## Saved data entries

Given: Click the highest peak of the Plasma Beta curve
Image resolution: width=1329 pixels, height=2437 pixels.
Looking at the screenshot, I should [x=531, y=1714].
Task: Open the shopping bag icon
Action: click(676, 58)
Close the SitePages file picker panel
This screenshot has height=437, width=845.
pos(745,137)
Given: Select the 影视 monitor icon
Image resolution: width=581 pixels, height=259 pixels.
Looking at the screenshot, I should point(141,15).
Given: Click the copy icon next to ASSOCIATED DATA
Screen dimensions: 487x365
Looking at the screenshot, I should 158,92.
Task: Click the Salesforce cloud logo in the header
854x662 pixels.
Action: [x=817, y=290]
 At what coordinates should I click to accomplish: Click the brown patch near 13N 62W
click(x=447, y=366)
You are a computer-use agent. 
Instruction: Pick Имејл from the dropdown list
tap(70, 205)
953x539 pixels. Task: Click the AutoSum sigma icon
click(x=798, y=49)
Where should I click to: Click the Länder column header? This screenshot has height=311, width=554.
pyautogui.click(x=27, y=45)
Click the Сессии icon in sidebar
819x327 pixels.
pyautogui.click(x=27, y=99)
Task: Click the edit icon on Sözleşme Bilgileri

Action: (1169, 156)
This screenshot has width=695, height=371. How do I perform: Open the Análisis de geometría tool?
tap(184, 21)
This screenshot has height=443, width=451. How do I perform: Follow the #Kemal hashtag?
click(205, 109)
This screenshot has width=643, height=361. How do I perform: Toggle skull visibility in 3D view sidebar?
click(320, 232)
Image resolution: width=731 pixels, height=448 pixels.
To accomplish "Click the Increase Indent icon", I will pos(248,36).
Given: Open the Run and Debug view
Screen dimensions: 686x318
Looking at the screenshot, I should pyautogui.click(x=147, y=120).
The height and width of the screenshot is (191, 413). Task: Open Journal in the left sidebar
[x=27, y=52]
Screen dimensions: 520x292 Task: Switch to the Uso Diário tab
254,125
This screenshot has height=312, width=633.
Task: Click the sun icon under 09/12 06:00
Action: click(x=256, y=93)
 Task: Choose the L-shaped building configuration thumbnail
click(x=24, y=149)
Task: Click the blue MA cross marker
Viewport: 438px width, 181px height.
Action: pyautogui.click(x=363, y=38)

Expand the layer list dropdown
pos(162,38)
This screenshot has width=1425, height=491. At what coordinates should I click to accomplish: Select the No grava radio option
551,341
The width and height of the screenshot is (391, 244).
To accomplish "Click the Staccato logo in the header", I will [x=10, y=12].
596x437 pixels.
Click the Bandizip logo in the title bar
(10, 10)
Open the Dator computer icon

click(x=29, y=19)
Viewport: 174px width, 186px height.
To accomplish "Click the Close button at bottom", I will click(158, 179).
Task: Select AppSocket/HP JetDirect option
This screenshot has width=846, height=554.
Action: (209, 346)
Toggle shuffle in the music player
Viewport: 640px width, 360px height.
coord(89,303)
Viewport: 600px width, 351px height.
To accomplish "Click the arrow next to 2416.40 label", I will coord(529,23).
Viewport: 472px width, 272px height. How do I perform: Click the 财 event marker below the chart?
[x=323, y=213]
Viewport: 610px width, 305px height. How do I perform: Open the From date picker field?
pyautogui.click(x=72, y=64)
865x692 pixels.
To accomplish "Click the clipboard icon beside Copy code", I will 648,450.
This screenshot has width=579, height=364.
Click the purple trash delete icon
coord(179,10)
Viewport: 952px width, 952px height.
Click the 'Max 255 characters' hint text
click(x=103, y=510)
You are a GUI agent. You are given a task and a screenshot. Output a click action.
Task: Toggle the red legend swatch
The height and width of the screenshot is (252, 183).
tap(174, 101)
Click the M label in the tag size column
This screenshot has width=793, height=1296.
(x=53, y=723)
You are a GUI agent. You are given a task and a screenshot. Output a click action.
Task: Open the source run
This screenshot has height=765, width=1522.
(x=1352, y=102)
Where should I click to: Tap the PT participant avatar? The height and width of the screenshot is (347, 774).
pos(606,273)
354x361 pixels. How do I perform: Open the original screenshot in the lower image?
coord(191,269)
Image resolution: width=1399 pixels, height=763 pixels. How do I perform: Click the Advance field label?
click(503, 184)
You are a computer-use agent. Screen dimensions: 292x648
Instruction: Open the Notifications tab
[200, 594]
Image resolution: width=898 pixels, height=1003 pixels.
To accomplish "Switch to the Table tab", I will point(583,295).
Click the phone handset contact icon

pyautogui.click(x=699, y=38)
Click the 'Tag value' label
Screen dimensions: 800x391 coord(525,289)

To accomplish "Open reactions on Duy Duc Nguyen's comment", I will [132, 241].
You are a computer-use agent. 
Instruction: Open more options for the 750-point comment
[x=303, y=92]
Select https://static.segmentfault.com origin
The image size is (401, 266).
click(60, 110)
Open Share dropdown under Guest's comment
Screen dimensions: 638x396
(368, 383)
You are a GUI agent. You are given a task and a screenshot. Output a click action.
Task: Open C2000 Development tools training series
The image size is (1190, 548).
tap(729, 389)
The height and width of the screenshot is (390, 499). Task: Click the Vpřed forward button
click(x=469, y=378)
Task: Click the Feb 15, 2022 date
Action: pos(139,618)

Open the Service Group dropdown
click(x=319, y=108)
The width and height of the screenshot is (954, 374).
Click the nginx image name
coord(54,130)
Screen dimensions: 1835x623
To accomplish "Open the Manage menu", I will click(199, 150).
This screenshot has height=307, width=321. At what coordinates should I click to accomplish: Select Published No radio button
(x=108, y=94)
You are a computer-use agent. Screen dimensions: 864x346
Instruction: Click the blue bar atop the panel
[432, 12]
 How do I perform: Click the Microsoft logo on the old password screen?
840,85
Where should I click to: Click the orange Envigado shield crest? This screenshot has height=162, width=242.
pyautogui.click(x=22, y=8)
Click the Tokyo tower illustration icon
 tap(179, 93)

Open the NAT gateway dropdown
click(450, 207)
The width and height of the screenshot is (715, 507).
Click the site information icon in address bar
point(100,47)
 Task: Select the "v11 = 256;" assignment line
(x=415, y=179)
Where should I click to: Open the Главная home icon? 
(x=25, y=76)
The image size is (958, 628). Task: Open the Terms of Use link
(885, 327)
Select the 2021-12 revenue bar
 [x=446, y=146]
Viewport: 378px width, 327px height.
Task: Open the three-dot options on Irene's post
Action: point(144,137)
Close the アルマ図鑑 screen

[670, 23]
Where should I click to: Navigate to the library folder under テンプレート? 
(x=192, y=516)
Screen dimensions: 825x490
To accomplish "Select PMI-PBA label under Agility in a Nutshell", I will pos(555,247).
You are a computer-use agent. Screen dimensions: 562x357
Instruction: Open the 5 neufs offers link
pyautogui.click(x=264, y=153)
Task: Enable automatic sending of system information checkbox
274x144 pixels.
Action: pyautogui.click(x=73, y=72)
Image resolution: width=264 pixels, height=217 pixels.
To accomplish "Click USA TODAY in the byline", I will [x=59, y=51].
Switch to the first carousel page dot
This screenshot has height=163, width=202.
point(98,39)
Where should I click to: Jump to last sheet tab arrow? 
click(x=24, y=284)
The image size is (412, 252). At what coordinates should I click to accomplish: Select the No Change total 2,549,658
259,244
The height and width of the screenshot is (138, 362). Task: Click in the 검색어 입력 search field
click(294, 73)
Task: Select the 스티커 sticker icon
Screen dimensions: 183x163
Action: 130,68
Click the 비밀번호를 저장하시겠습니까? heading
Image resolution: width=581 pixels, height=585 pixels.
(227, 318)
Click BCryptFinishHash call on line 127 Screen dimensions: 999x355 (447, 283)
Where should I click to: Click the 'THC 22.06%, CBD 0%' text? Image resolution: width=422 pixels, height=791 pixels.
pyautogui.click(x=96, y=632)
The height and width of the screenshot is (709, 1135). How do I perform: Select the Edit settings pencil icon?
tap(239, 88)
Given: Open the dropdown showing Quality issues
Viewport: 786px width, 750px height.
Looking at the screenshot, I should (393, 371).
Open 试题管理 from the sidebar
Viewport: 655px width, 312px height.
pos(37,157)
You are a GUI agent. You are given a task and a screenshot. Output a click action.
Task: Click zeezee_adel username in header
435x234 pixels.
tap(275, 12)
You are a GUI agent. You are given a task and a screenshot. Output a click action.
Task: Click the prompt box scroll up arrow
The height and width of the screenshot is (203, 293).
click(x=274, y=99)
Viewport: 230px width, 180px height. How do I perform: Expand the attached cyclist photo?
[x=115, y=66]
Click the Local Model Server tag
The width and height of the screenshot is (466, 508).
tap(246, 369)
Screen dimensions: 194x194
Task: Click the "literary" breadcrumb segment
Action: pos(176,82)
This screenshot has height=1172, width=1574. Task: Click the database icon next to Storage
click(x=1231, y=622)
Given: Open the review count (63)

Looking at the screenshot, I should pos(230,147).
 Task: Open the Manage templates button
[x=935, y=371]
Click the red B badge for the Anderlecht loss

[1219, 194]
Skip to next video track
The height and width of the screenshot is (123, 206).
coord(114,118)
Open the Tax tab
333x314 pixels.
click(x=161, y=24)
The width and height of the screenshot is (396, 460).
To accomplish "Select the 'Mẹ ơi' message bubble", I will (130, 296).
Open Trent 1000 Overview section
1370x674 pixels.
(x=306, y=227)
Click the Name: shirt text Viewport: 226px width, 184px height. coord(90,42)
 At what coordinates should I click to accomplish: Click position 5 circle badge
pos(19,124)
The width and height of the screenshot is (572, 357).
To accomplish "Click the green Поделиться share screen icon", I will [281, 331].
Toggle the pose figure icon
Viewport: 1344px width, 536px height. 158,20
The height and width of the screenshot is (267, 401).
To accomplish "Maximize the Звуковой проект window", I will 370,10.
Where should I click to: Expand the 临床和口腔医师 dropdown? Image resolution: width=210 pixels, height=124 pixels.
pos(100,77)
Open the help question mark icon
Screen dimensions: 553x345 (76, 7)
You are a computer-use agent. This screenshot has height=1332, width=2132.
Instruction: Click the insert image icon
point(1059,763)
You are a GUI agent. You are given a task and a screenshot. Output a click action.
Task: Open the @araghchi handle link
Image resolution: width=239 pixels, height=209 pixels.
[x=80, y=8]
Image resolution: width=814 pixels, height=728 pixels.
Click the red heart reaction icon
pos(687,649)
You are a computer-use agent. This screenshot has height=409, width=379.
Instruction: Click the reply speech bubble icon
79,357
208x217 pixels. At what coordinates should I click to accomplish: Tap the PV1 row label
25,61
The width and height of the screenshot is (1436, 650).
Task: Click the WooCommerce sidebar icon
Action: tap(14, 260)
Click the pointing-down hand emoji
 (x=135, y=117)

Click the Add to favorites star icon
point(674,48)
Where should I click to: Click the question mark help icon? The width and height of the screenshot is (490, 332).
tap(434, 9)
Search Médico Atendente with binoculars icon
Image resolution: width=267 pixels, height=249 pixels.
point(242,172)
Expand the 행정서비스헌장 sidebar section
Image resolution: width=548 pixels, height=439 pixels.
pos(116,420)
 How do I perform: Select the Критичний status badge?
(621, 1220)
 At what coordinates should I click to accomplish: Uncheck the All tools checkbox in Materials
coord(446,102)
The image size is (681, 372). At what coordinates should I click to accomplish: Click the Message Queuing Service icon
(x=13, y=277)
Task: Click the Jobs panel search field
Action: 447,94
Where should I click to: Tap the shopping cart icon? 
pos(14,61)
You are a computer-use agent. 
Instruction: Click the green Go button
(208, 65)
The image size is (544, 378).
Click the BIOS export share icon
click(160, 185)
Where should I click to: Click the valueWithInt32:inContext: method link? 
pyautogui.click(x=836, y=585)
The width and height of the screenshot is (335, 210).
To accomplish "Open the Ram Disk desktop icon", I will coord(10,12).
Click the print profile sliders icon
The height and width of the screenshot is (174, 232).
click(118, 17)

## Your task
Give again, exactly, every line from the one holding "The image size is (544, 378)." to the last line of the data.

## Written solution
The image size is (544, 378).
Click the BIOS export share icon
click(160, 185)
Where should I click to: Click the valueWithInt32:inContext: method link? 
pyautogui.click(x=836, y=585)
The width and height of the screenshot is (335, 210).
To accomplish "Open the Ram Disk desktop icon", I will coord(10,12).
Click the print profile sliders icon
The height and width of the screenshot is (174, 232).
click(118, 17)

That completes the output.